Defining the AI Engineering Discipline
Dr. Matt Gaston of the Carnegie Mellon University Software Engineering Institute has been involved in Applied AI, machine learning and national security leadership for many years. The founding director of the SEI Emerging Technology Center, he was recently named the first director of the SEI’s AI Division. Among his positions prior to CMU, Dr. Gaston worked for 10 years at the National Security Agency. He received his PhD in computer science from the University of Maryland Baltimore County, and an undergraduate degree in mathematics from the University of Notre Dame.
At the AI World Government event Oct. 18-19, Dr. Gaston will be speaking on AI Engineering, a discipline to guide the development of scalable, robust and human-centered AI systems. He recently took a few minutes to talk to AI Trends Editor John P. Desmond about the work.
AI Trends: The DOD in 1984 first sponsored the Software Engineering Institute to bring engineering discipline to software development. This new AI Division is intended to study the engineering aspects of AI design and implementation. I wondered if the work of the division will have an applied AI focus.
Matt Gaston: Yes. The reason we’ve established this new AI Division at the Software Engineering Institute is exactly based on this history. In 1984, the DOD created the Software Engineering Institute to help the department do software as well as software could be done. Now with the major focus on AI and the rapid push to adopt and deploy these types of technologies because of the promise and power that they hold, constituent parts of the DOD are looking to the SEI to now help them figure out how to do AI as well as AI can be done.
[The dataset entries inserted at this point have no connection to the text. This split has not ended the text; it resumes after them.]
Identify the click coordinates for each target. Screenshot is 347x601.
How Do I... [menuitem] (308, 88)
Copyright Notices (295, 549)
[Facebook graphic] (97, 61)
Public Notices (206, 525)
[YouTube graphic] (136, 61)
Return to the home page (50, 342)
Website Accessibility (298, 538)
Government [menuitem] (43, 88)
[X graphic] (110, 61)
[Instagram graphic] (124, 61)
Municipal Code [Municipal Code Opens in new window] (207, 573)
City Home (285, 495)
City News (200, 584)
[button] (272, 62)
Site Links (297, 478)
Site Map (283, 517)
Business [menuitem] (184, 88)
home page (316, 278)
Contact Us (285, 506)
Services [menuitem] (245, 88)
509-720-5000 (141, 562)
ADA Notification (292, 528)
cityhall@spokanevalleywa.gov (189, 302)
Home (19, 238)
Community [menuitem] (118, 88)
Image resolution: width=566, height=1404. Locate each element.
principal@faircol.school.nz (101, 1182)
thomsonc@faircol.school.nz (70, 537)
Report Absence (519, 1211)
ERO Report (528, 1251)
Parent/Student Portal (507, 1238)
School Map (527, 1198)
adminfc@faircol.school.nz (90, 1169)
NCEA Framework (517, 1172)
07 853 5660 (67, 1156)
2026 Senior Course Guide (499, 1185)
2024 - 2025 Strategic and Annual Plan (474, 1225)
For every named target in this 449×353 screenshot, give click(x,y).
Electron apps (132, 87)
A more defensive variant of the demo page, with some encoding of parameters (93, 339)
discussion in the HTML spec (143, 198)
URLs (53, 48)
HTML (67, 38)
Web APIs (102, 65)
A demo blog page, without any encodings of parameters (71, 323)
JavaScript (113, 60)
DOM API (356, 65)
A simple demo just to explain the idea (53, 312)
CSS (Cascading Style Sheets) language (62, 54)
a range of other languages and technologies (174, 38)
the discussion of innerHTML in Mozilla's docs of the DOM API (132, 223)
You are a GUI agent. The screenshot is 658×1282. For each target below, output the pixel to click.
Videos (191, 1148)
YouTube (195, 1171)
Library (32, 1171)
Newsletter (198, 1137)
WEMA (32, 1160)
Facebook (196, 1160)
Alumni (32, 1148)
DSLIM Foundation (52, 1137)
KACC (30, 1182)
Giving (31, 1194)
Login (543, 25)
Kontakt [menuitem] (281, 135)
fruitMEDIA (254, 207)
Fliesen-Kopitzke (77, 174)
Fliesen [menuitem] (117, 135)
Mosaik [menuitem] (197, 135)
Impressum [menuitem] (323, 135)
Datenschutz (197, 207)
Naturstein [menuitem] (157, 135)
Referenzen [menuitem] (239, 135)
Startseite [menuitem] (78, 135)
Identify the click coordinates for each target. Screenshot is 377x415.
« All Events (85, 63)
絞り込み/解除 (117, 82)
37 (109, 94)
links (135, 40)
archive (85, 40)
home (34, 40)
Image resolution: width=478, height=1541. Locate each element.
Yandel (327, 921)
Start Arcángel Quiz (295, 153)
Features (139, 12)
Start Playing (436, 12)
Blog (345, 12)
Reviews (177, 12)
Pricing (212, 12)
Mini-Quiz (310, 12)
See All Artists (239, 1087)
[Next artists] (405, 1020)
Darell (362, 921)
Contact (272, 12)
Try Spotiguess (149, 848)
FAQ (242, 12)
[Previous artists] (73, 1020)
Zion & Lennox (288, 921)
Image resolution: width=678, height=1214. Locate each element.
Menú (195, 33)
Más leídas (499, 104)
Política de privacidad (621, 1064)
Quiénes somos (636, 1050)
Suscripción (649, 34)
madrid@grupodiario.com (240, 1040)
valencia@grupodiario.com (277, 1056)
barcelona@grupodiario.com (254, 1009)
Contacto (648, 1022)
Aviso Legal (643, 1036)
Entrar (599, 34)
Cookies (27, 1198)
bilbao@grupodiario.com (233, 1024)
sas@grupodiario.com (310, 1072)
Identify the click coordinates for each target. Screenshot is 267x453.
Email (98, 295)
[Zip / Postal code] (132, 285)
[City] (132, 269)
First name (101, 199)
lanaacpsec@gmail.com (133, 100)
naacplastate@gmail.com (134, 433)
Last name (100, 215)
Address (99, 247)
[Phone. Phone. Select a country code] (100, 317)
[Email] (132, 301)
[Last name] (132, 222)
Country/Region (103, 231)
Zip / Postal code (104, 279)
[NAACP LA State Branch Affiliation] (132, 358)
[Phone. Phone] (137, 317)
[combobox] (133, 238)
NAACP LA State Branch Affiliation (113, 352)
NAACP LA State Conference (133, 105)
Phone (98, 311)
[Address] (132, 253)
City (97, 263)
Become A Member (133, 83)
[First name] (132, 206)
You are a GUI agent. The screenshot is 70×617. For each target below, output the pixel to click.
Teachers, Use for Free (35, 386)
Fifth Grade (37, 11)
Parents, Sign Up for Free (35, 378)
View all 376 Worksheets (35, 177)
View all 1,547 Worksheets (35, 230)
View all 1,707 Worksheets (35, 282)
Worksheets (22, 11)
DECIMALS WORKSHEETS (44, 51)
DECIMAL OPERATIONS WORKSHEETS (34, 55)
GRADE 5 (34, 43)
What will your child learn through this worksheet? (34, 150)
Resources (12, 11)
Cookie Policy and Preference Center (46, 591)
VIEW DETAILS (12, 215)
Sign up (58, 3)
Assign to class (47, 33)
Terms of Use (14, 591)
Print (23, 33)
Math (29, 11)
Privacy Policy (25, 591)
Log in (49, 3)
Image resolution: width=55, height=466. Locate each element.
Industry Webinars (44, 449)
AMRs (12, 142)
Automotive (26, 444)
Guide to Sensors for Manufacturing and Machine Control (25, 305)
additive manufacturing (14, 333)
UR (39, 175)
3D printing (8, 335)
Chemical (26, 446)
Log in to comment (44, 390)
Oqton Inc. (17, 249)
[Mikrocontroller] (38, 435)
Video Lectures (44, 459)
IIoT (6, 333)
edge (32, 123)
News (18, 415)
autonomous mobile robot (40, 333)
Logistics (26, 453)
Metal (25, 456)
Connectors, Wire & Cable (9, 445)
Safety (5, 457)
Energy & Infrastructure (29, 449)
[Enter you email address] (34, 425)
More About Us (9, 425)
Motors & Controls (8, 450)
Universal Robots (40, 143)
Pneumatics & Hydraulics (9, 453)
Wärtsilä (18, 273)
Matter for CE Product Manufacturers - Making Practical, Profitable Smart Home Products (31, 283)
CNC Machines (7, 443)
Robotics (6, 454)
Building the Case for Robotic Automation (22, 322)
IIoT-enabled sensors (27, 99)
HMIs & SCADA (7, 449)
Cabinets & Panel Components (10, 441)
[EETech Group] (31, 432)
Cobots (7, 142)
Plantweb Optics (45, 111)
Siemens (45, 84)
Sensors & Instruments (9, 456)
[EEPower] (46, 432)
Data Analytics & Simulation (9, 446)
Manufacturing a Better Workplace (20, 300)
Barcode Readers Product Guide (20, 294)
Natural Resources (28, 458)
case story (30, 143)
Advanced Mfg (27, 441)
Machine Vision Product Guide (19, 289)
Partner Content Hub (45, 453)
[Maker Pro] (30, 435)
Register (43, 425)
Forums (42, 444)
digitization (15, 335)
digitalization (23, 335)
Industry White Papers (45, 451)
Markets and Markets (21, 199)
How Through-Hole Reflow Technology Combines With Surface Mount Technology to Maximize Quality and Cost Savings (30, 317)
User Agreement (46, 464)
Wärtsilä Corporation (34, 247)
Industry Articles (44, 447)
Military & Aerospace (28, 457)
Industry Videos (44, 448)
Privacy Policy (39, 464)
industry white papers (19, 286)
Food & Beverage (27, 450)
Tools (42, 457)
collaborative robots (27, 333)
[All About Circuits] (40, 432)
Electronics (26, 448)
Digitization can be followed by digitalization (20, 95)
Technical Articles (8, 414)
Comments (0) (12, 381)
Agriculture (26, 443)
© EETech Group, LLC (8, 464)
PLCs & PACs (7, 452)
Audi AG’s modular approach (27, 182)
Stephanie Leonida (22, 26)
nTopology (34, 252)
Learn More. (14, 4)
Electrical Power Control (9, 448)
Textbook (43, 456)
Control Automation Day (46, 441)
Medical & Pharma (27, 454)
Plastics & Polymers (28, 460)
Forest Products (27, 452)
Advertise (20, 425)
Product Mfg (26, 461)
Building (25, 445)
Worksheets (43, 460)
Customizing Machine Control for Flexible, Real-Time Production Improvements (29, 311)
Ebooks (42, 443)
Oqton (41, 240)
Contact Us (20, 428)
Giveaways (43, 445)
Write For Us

To your question about an applied focus, we think it’s critically important that if we’re going to be a leader in helping organizations understand how to build reliable, responsible, trustworthy AI systems, that we must also be doing some of that ourselves. So there’s most certainly an applied focus. I would say even the focus on AI engineering is really about how to apply these types of technologies in a smart, reliable, and responsible way.
Will you still have the software development life cycle, with specific stages along the way? Does the SDLC work for the development of AI systems, or do we need something new?
It’s somewhere in between. The traditional software development life cycle is most certainly relevant to what is needed in AI software and AI systems. But of course, adopting AI into systems poses some challenges to the traditional software development life cycle in some very important ways. First is the role of data. In modern AI systems, which are largely driven by modern machine learning, the behavior of the machine learning models that are produced is driven by the data that those systems are trained on. The importance of data in deriving system behavior is new and introduces new challenges. These include how to manage the data, how to know you have an appropriate data set, how to version control large datasets, and how to clean up and make a data set more robust. So the role of data is critically important.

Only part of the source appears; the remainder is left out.